Plusieurs facteurs peuvent expliquer ces chiffres plus bas que la moyenne en métropole. La population est jeune, moins de 25 ans, n’ayant pas encore accès aux vaccins. De manière générale, les Guyanais ont moins recours aux soins et l’offre est plus réduite. Le vaccin contre la grippe est ainsi traditionnellement moins demandé qu’en métropole. 

Il y a aussi des facteurs culturels et religieux confirme la directrice générale de l’ARS Guyane, Clara de Bort : "On a beaucoup de gens qui expriment une peur de la vaccination, extrêmement importante, ce n’est pas simplement une hésitation. On a de très nombreuses communautés, parlant différentes langues, il y a très probablement des facteurs sociaux, religieux et culturels, tout le monde n’a pas accès non plus à une information de qualité et les fausses informations circulent beaucoup."

Maraudes et bon d'achat

Pour tenter de relancer les vaccinations, les autorités sanitaires font des maraudes, certaines en partenariat avec Médecins du Monde et délocalisent les centres notamment dans des zones moins accessibles. Mille habitants de la frontière brésilienne ont ainsi reçu une dose. L’ARS travaille aussi avec les bailleurs sociaux pour qu’ils aident dans la prise de rendez-vous afin d’organiser ensuite si besoin des transports collectifs. 

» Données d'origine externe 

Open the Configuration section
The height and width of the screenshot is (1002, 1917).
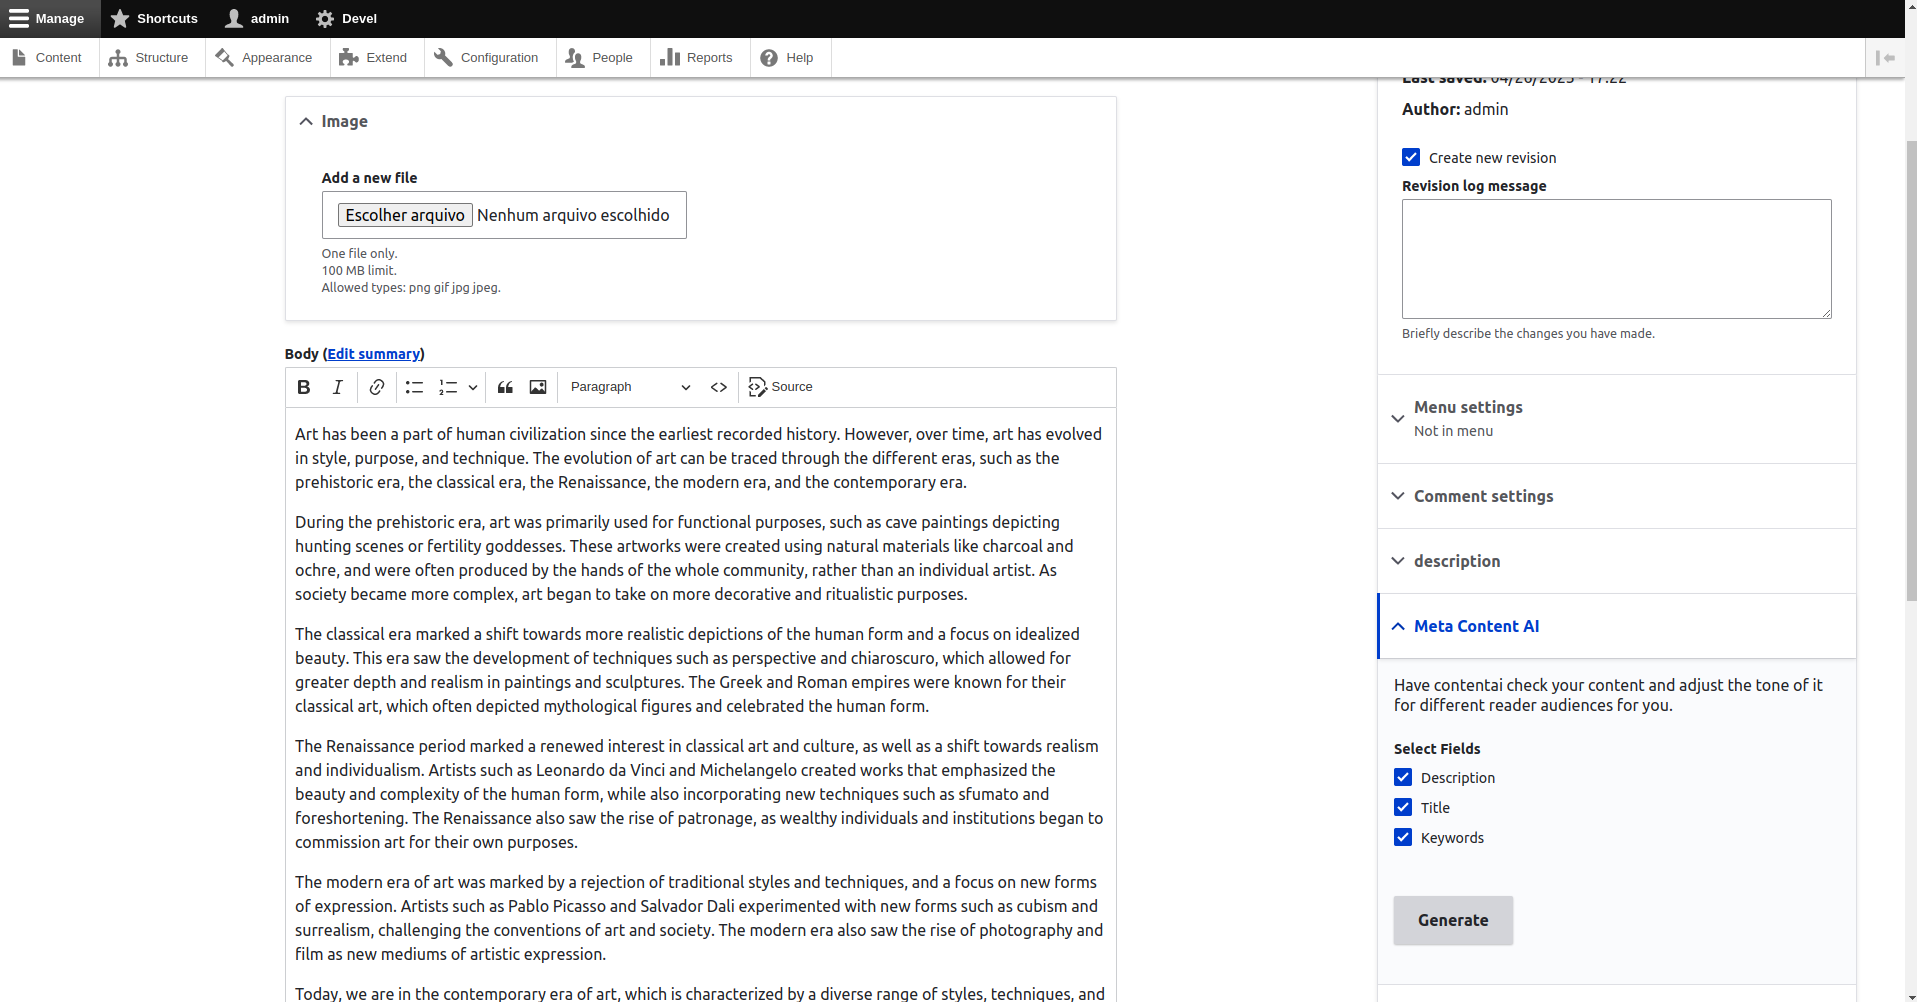[487, 57]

D’autres initiatives viennent du privé comme le patron des supermarchés U de Guyane qui offre dans son magasin de Saint-Laurent-du-Maroni 2.000 bons de 5 euros aux personnes vaccinées. Une démarche critiquée sur les réseaux sociaux mais défendue par l’ARS. "Je me félicite de l’engagement et de la prise de risques des partenaires de la société civile alors qu’ils sont très vite la cible d’attaques, dit Clara de Bort. "On n’achète pas le consentement des gens avec 5 euros mais on reconnaît l’effort de personnes qui sont dans des situations extrêmement précaires, qui ne sont pas véhiculées, qui sont entourées de messages contradictoires. Il ne nous semble pas choquant que ce geste soit symboliquement reconnu."

Le patron des Super U de Guyane explique lui vouloir donner un coup de pouce constatant que ses salariés n’étaient pas vaccinés alors qu’il y a eu auparavant un foyer de contamination dans le magasin.